In Kapitel 3 geht Annette Beyer auf die Raumtheoretischen Grundlagen des Wohnens für eine Neuausrichtung der Reflexion Sozialer Arbeit ein, spezifischer aus den genannten Phänomenen interdisziplinäre Perspektiven analysiert und für die Soziale Arbeit anschlussfähig gemacht. Im Vordergrund der Diskussion […] „ergibt sich die leitende Fragestellung nach Anschlusspunkten, die eine wohntheoretische Perspektive für ausgewählte sozialarbeitswissenschaftliche Theorien bietet“ (Beyer, S. 60). Dahingehend werden für die Soziale Arbeit institutionelle Rahmenbedingungen und interaktionsbezogene Erkenntnisse dargelegt:

  • Wohnen zwischen Sozialhandeln und Sozialraum
  • Kernpunkte interdisziplinärer wohntheoretischer Perspektiven aus Sicht der Erziehungswissenschaften und anhand multidisziplinärer theoretischer Zugänge
  • Das Desiderat wohnungstheoretischer Diskurse
  • Grenzfälle und Herausforderungen des Wohnens als Handlungsaspekte für die Soziale Arbeit

Hervorzuheben sind Aspekte Sozialer Arbeit, die noch keine eindeutige Antwort auf den Umgang mit den Herausforderungen haben und sich mit deren Entwicklungen und Auswirkungen kritisch reflexiv auseinandersetzen.

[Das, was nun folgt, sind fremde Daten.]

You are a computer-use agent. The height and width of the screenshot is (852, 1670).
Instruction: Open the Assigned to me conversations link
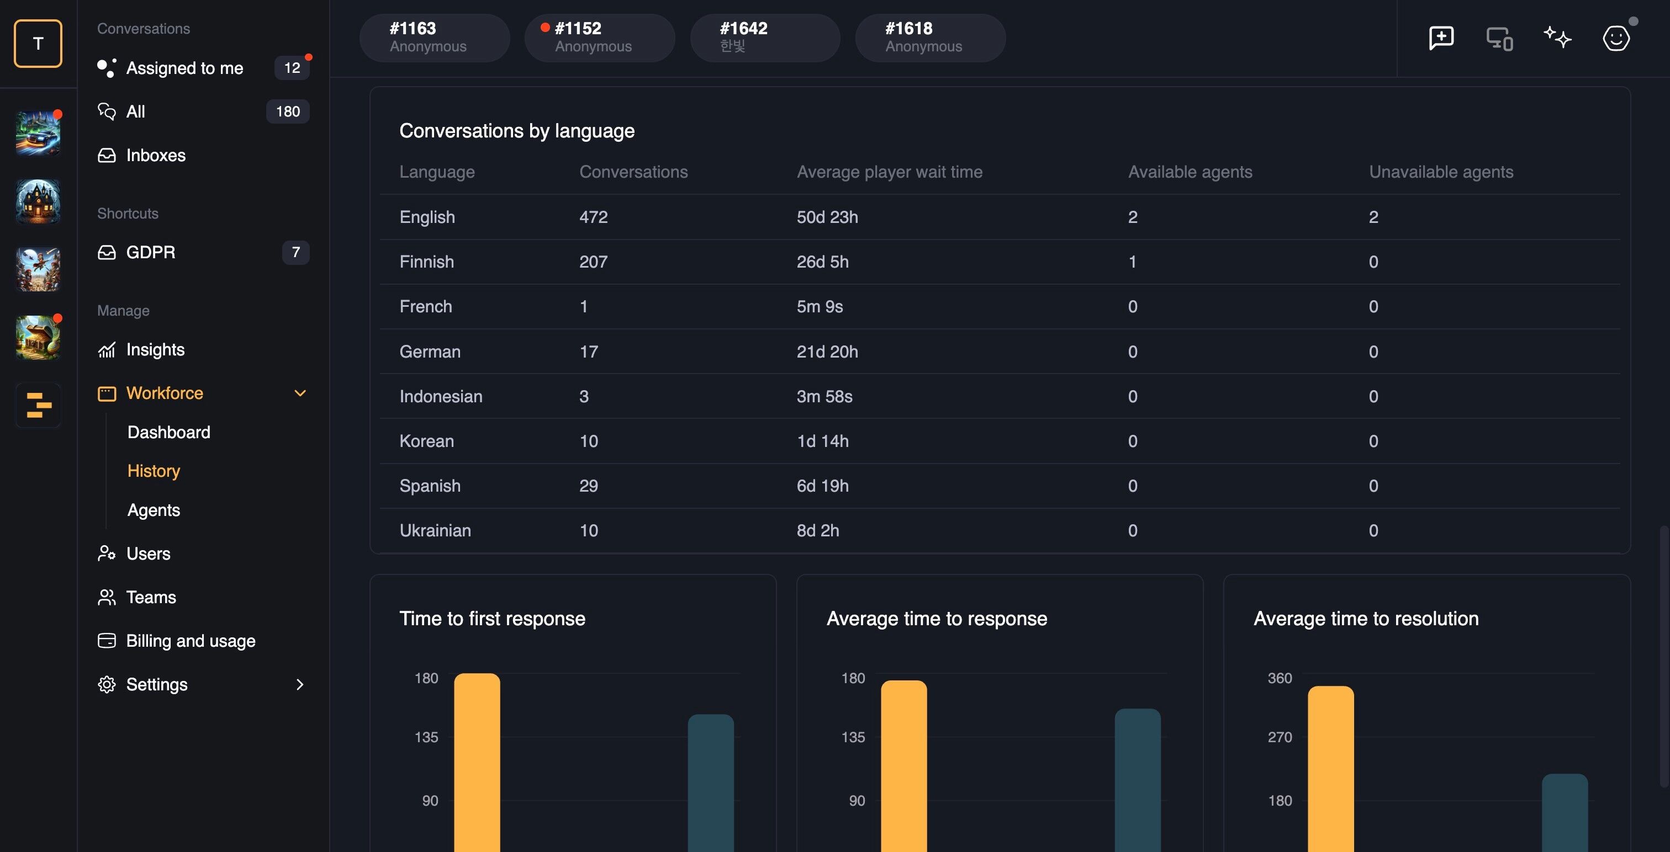(185, 68)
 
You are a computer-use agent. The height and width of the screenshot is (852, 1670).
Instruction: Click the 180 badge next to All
(288, 111)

Andreas Langer geht in Kapitel 4 der Frage nach den Bedarfen desorganisiert lebender Menschen nach, welche in den Streit um Definitionshoheiten, Marginalisierung, Finanzierbarkeit, Zuständigkeit und gesellschaftlicher Akzeptanz bzw. Legitimation von diversifizierter Lebensführung und Lebenslagenbeeinträchtigungen eingebettet sind.

Nach Klärung des Konzeptes Bedarf werden anhand des Forschungsprojektes adele folgende Bedarfslagen deutlich:

  • vielschichtiger, hochkomplexer Hilfebedarf erfordert spezialisierte Fachkräfte Sozialer Arbeit
  • Notwendigkeit einer Intervention aufgrund struktureller Exklusionsrisiken
  • Sekundäre Bedarfe als strukturelles Element moderner professionalisierter Hilfe- und Unterstützungssysteme – das Modernisierungsparadoxon sozialer Dienstleistungen

Hervorzuheben sind abschließende Erläuterungen von Andreas Langer zu Flexibilitäten von Handlungsansätzen.

In Kapitel 5 schlüsselt Susanne Vaudt im Rahmen des adele- Forschungsprojektes begleitende SROI-Kalkulation auf. Im Zuge der Ökonomisierung Sozialer Arbeit geht es zunehmend um Fragen der effizienten Leistungserbringung sozialer Dienste und um deren Outcome. Eine Form der Wirkungsbemessung sind soziale Ertragsrechnungen, die den Social Return on Investment (SROI) eines Leistungsangebotes ermitteln. Susanne Vaudt führt anhand eines Fallbeispieles fallspezifische Berechnungen angefallener adele- Personal- und Sachkosten durch und vergleicht sie mit den durch Angebotsnutzung mittel- und langfristig eingesparte Folgekosten.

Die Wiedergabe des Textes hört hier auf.